▸ DATA EXCERPTS

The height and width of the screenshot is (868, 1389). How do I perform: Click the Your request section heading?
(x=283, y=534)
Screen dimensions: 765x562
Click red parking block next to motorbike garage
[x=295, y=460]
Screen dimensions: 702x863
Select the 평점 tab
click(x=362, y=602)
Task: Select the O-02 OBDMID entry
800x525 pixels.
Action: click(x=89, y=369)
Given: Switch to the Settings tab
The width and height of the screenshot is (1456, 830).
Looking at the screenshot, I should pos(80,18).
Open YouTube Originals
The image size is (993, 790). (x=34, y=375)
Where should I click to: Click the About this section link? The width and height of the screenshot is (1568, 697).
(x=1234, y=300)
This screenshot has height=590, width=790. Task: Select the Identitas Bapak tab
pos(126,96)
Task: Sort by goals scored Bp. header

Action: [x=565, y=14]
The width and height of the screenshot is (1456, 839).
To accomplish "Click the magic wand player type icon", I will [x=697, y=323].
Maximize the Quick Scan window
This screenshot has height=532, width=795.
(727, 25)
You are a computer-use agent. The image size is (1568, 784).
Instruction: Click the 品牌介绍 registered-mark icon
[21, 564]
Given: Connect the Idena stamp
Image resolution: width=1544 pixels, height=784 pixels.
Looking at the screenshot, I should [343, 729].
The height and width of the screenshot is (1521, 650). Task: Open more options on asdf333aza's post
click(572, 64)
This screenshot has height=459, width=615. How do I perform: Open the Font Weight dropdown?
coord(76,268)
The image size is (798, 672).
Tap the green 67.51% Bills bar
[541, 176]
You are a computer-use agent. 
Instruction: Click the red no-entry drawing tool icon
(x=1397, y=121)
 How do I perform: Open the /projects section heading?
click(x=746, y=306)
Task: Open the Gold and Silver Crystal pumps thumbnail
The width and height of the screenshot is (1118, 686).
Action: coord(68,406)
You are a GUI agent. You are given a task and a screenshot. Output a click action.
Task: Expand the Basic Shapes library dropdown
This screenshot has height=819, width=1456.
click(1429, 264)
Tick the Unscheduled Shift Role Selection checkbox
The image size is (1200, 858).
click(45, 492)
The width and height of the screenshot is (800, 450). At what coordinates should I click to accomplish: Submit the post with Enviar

▸ DIRECTIVE
Can you return every line of the material above verbatim, from first to last?

▸ COMPLETED TASK
The height and width of the screenshot is (868, 1389). How do I perform: Click the Your request section heading?
(x=283, y=534)
Screen dimensions: 765x562
Click red parking block next to motorbike garage
[x=295, y=460]
Screen dimensions: 702x863
Select the 평점 tab
click(x=362, y=602)
Task: Select the O-02 OBDMID entry
800x525 pixels.
Action: click(x=89, y=369)
Given: Switch to the Settings tab
The width and height of the screenshot is (1456, 830).
Looking at the screenshot, I should pos(80,18).
Open YouTube Originals
The image size is (993, 790). (x=34, y=375)
Where should I click to: Click the About this section link? The width and height of the screenshot is (1568, 697).
(x=1234, y=300)
This screenshot has height=590, width=790. Task: Select the Identitas Bapak tab
pos(126,96)
Task: Sort by goals scored Bp. header

Action: [x=565, y=14]
The width and height of the screenshot is (1456, 839).
To accomplish "Click the magic wand player type icon", I will [x=697, y=323].
Maximize the Quick Scan window
This screenshot has height=532, width=795.
(727, 25)
You are a computer-use agent. The image size is (1568, 784).
Instruction: Click the 品牌介绍 registered-mark icon
[21, 564]
Given: Connect the Idena stamp
Image resolution: width=1544 pixels, height=784 pixels.
Looking at the screenshot, I should [343, 729].
The height and width of the screenshot is (1521, 650). Task: Open more options on asdf333aza's post
click(572, 64)
This screenshot has height=459, width=615. How do I perform: Open the Font Weight dropdown?
coord(76,268)
The image size is (798, 672).
Tap the green 67.51% Bills bar
[541, 176]
You are a computer-use agent. 
Instruction: Click the red no-entry drawing tool icon
(x=1397, y=121)
 How do I perform: Open the /projects section heading?
click(x=746, y=306)
Task: Open the Gold and Silver Crystal pumps thumbnail
The width and height of the screenshot is (1118, 686).
Action: coord(68,406)
You are a GUI agent. You are given a task and a screenshot. Output a click action.
Task: Expand the Basic Shapes library dropdown
This screenshot has height=819, width=1456.
click(1429, 264)
Tick the Unscheduled Shift Role Selection checkbox
The image size is (1200, 858).
click(45, 492)
The width and height of the screenshot is (800, 450). At what coordinates should I click to accomplish: Submit the post with Enviar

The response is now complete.